::: Input for this task :::

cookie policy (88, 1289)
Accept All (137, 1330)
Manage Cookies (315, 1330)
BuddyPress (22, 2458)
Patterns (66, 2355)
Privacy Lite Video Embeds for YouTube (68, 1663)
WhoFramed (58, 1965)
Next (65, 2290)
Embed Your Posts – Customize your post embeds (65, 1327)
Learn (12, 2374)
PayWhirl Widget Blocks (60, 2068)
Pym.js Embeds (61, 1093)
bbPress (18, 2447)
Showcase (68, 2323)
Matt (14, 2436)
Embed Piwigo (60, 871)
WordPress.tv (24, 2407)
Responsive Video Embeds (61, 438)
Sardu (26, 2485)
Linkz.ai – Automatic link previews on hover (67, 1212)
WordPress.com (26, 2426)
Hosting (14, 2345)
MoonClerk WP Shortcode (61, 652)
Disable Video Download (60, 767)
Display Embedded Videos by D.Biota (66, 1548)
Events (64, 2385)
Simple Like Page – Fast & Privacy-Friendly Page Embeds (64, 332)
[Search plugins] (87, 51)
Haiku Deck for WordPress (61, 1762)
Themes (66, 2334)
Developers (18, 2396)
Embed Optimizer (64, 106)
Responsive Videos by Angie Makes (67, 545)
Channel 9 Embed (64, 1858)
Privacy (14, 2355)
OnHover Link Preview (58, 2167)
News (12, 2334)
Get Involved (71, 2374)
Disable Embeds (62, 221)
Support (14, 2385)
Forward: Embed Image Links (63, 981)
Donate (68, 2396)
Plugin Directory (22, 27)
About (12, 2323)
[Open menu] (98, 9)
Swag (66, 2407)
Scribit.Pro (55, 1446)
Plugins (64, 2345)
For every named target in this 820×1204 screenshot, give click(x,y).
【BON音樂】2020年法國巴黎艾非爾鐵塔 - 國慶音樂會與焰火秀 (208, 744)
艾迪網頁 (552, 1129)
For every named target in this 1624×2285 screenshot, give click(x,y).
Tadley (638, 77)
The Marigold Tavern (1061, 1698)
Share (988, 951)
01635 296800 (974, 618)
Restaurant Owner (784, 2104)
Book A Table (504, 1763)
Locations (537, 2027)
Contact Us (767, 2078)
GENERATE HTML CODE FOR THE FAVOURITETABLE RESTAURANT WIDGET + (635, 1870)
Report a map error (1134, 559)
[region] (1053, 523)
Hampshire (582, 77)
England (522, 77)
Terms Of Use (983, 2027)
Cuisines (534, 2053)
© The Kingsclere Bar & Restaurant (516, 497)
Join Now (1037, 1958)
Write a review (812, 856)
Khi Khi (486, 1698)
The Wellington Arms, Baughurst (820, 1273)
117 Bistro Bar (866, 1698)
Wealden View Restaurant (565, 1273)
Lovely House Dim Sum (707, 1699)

:::

What you should do: Write out the records exactly, starting at the first line and stopping after the line that contains "Disable Video Download (60, 767)".

Solution for this problem:
cookie policy (88, 1289)
Accept All (137, 1330)
Manage Cookies (315, 1330)
BuddyPress (22, 2458)
Patterns (66, 2355)
Privacy Lite Video Embeds for YouTube (68, 1663)
WhoFramed (58, 1965)
Next (65, 2290)
Embed Your Posts – Customize your post embeds (65, 1327)
Learn (12, 2374)
PayWhirl Widget Blocks (60, 2068)
Pym.js Embeds (61, 1093)
bbPress (18, 2447)
Showcase (68, 2323)
Matt (14, 2436)
Embed Piwigo (60, 871)
WordPress.tv (24, 2407)
Responsive Video Embeds (61, 438)
Sardu (26, 2485)
Linkz.ai – Automatic link previews on hover (67, 1212)
WordPress.com (26, 2426)
Hosting (14, 2345)
MoonClerk WP Shortcode (61, 652)
Disable Video Download (60, 767)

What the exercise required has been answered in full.